I finished the job. Got the files. Got the exit.

And spent the next three days scrubbing myself clean until my skin bled.

That was the beginning. Of my career. Of the lie. Of Wolfe. I was too green to know the difference between manipulation and mentorship, too eager to earn praise from a man who never bled for what he asked me to do.

I blink back into the present, heart pounding like I’ve run a sprint.

I throw the blanket off and swing my legs to the floor.

My go-bag sits by the closet, rumpled and forgotten, half-zipped from our last relocation.

I pull it closer, hands moving without thought.

Something itches under my skin—some instinct I haven’t trusted in years.

Zippers rasp.
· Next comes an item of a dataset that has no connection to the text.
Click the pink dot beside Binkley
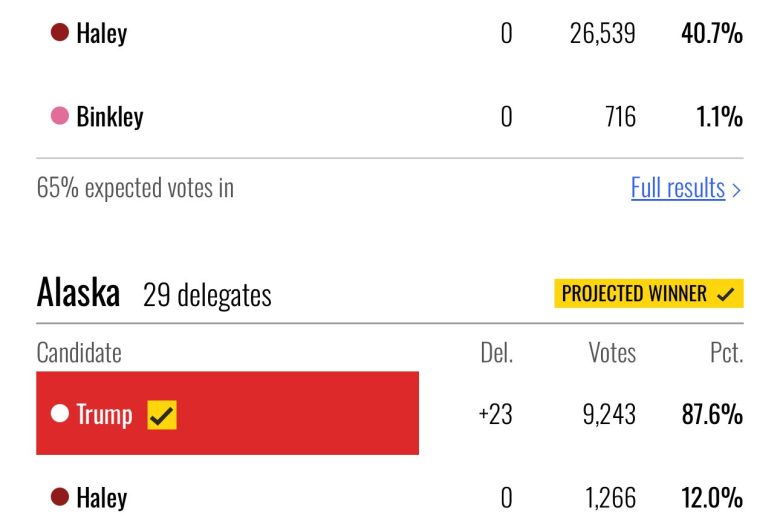The image size is (780, 516). coord(59,117)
Fabric whispers under my fingers as I flip compartments open and shut.

The habit is muscle-deep, older than caution—old enough to pre-date Logan.

I check the lining. Nothing. Then the false bottom. Still nothing. Finally, I unzip the side seam and press my fingers into the insulation, the place where I once smuggled forged IDs through Heathrow.

There.

A sliver of black plastic. No larger than a thumb drive.
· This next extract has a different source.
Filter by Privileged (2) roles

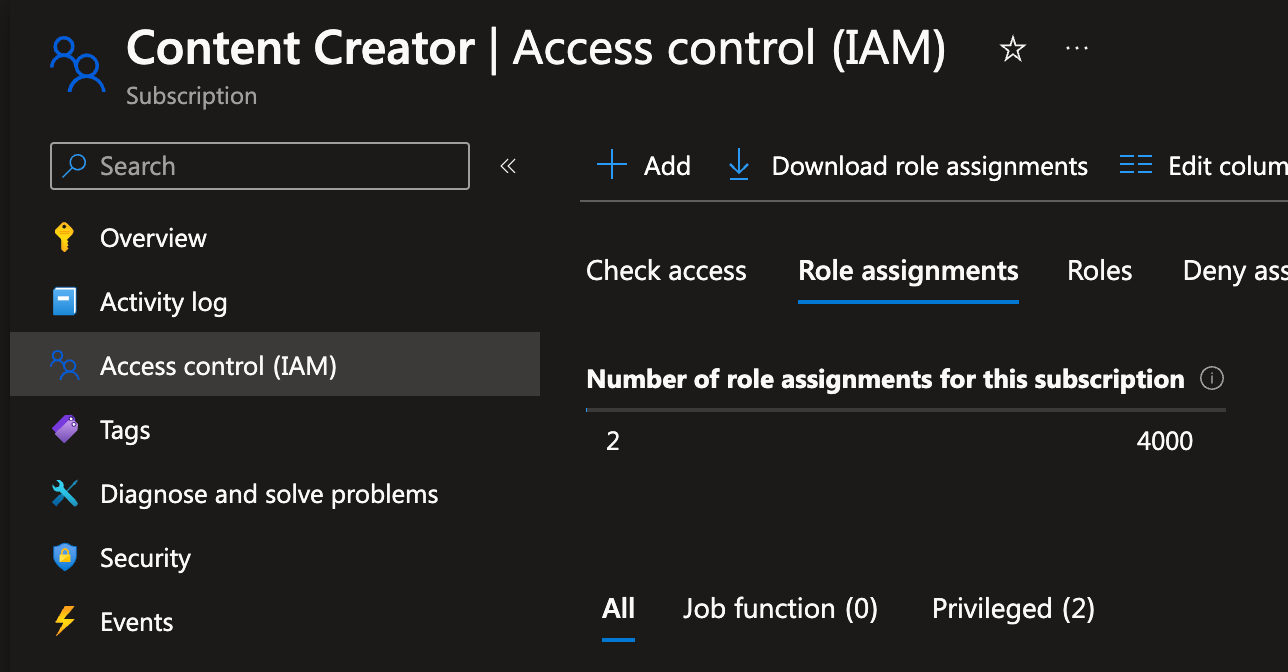pos(1013,609)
It takes me a second to recognize it: a micro-recorder. No Cerberus markings. Not one of mine. My chest tightens. I walk it to the table, slot it into a burner with a decrypted reader.

The voice that emerges isn’t Logan’s. It isn’t Fitz’s.

It’s Wolfe’s.

Faint. Calm. Deceptively warm.

"No matter what they tell you... trust only me."
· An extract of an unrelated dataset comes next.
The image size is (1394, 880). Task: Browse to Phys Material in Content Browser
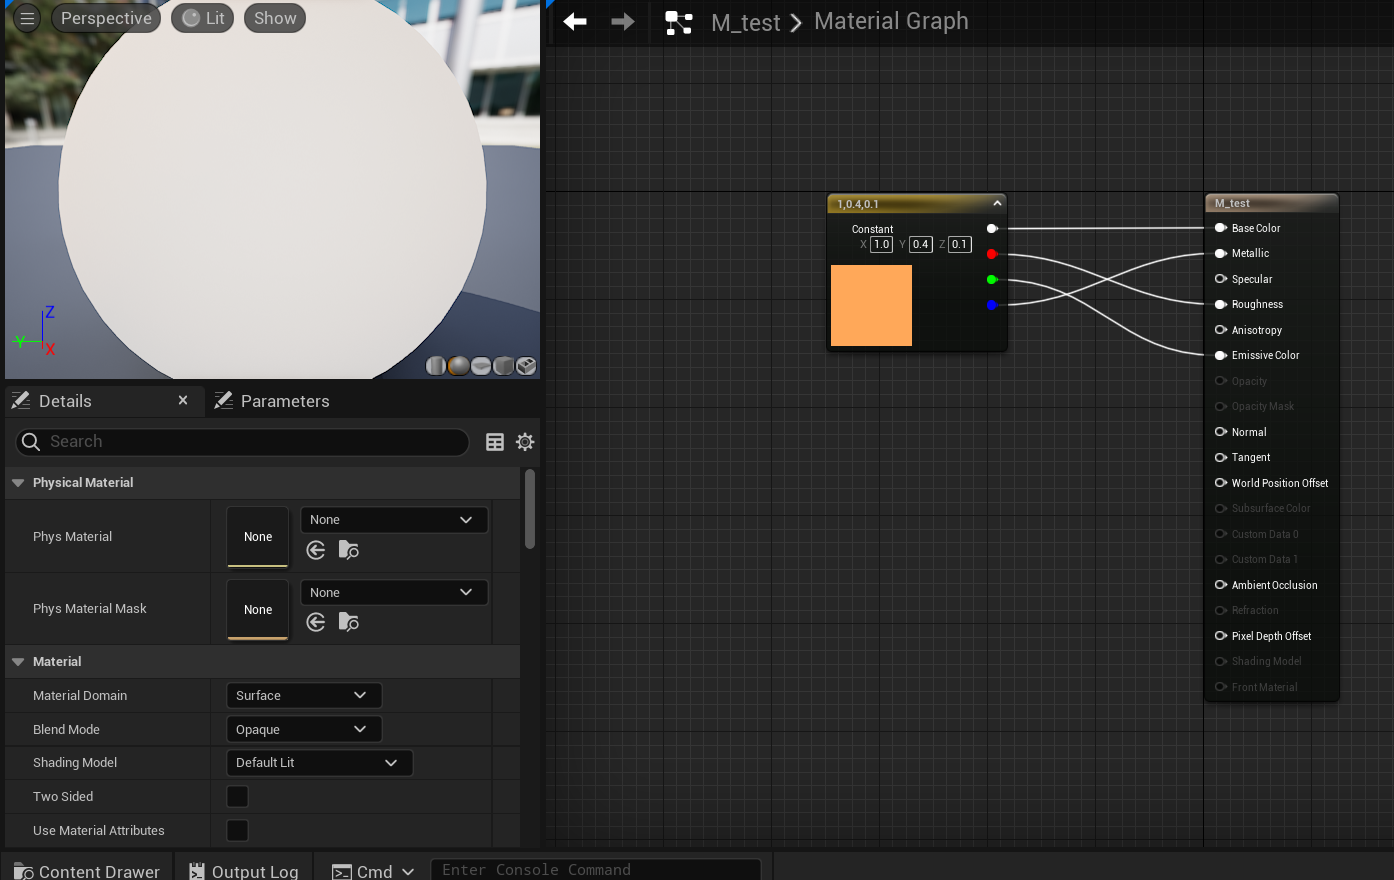pos(349,550)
My breath stops. It’s not just the words—it’s the cadence, the timbre, the intimacy. My skin crawls. My stomach knots as if it remembers something my brain hasn’t processed yet. My knees buckle. I sit hard, like my bones suddenly don’t know how to hold me.

It’s his voice—but it sounds like rot now. Like velvet hiding rust. My stomach turns so hard I taste acid. The voice is a ghost crawling under my skin, dragging every hair upright in its wake.

There’s no date stamp. No origin trace. No metadata at all. He could’ve hidden this last week. Last year. Before Prague. After. It doesn’t matter. The words crawl into my head like poison.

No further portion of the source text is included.